Alors que le doute planait encore avant le départ en vacances de la candidate du RN sur la réforme qu’elle défendrait — Jordan Bardella, lui, avait fait miroiter une proposition de réforme sans âge légal de départ, dans le cas où il aurait porté les couleurs du parti —, la quadruple candidate à l’élection suprême a répété qu’elle défendrait le principe d’un retour à un âge légal de 60 à 62 ans suivant l’âge de l’entrée sur le marché du travail.

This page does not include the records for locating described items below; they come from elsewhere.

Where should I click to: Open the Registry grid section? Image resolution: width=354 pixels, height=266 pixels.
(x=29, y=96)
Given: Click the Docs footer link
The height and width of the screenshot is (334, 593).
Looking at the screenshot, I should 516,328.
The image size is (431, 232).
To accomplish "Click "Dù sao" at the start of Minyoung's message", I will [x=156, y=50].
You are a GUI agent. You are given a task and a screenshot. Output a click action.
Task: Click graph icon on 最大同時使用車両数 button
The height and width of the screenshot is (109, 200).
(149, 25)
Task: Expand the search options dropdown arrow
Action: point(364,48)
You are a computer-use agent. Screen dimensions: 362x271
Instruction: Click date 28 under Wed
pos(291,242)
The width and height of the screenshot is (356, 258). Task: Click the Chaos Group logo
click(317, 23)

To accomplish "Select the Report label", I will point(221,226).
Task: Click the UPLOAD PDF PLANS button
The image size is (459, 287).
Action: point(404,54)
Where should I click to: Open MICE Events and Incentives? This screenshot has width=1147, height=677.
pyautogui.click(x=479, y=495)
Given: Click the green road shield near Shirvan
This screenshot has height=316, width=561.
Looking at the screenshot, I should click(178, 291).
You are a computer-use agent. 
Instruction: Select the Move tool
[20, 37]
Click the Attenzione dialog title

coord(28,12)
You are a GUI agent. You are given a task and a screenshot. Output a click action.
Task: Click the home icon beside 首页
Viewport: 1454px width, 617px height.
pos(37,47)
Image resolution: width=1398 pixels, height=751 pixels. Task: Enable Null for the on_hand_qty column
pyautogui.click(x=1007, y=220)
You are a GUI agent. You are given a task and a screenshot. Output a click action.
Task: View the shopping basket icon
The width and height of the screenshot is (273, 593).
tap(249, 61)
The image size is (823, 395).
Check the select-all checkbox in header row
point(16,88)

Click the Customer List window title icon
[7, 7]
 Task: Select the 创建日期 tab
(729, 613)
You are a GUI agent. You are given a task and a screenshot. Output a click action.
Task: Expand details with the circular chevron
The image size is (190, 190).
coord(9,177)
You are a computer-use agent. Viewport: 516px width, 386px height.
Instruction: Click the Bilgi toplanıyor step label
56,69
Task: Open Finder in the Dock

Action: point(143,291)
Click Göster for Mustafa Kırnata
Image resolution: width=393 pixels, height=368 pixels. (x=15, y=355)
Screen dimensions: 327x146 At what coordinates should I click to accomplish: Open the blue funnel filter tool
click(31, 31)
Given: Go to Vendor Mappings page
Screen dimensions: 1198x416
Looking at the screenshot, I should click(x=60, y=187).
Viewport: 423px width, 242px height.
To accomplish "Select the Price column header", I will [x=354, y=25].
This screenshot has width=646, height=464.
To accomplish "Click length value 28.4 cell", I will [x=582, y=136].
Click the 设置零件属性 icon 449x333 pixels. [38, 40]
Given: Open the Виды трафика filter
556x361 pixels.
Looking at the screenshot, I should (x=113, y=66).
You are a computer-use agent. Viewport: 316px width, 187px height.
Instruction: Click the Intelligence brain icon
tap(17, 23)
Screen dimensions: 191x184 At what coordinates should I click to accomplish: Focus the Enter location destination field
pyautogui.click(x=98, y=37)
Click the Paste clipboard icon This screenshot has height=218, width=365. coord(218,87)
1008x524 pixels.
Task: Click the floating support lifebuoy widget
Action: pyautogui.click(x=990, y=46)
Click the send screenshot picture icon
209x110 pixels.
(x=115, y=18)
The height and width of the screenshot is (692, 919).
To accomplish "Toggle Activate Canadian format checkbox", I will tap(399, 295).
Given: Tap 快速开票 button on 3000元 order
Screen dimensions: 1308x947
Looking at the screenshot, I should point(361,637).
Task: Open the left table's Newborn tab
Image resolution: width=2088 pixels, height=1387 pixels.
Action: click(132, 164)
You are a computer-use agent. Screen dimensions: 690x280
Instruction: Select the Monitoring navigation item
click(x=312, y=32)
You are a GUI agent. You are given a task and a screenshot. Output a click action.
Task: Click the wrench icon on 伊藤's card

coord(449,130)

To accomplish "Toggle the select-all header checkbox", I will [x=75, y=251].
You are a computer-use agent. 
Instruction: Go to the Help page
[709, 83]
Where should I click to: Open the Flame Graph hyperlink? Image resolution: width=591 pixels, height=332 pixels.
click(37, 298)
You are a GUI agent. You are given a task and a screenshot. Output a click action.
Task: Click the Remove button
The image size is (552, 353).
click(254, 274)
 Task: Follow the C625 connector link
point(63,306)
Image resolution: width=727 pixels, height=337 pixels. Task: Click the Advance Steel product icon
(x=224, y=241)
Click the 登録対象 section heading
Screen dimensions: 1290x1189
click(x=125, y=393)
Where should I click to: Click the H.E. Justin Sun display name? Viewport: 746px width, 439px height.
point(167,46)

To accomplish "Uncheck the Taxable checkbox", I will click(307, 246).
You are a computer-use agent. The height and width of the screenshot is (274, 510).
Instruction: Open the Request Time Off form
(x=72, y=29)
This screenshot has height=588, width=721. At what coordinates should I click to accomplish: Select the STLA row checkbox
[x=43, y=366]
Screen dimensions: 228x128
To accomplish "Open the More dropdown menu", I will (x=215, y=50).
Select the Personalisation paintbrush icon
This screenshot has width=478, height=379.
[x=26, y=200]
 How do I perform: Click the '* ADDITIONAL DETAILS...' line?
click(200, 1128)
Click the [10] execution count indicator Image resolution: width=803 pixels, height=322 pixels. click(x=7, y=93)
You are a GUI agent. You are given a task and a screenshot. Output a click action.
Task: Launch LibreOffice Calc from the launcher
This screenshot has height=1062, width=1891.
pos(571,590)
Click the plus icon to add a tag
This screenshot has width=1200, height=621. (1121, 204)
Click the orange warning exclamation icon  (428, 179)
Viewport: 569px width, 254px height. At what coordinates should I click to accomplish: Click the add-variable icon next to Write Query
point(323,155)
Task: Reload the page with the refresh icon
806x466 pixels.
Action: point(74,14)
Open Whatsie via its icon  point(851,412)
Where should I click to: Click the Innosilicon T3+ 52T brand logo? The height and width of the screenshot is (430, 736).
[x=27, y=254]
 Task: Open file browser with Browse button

Elle a dit “assumer” le coût supposé d’une telle réforme — 9 milliards d’euros par an, selon elle —, qu’elle a qualifiée de “choix de société”.
Hasard de l’actualité (ou pas) : au moment même où Marine Le Pen s’exprimait, Le Figaro annonçait que François Durvye, ancien collaborateur de Pierre-Edouard Stérin devenu conseiller économique de Jordan Bardella, polytechnicien et libéral assumé, avait décidé de ne pas participer à la campagne présidentielle de la championne du RN, en raison de ses divergences avec la candidate sur sa ligne économique.
On savait que le parti à la flamme préparait un contre-budget pour 2027, on connaît désormais l’ampleur affichée de son volet économies : “125 milliards d’euros”. Cette trajectoire “de rétablissement des finances publiques” sera présentée “avant les débats budgétaires”, soit début octobre, a promis la candidate. Sans s’avancer sur des postes de dépenses particuliers, Marine Le Pen a cité pêle-mêle “l’Union européenne, l’immigration, de nombreux instituts obscurs”. Par ailleurs, elle s’est dite favorable à “l’inscription d’une règle d’or dans la Constitution”.
2. Jean-Luc Mélenchon persiste et signe sur l’annulation de la dette
Pour sa première venue à la rentrée du Medef, le leader de La France insoumise a choisi son registre : l’interpellation des patrons — et ses concurrents qualifiés “d’assemblée des magiciens” qui ne “[veulent] plus rien payer” et discréditent sa proposition d’annuler les 18% de la dette française détenue par la Banque centrale européenne. Lui a décidé d’enfoncer le clou : “C’est une dette à nous-mêmes […]. Les Américains font ça, ils viennent de se racheter leur propre dette, et nous, on serait les seuls de l’univers à renoncer à cette possibilité ?”
Autre appel, cette fois, à destination de l’audience : “Je vous mets en alerte : le budget Lecornu, plus l’inflation alimentaire, si vous n’augmentez pas les salaires, la France va tomber en récession”, avant de défendre ensuite l’augmentation du Smic.
Le candidat Insoumis a fermé la porte à la TVA sociale défendue par Patrick Martin. Idem pour la retraite par capitalisation : il faudrait “cotiser deux fois plus”. Pour rétablir les comptes publics, Jean-Luc Mélenchon a titillé son auditoire en imaginant, de manière “très provocante”, la suppression de toutes les aides publiques aux entreprises.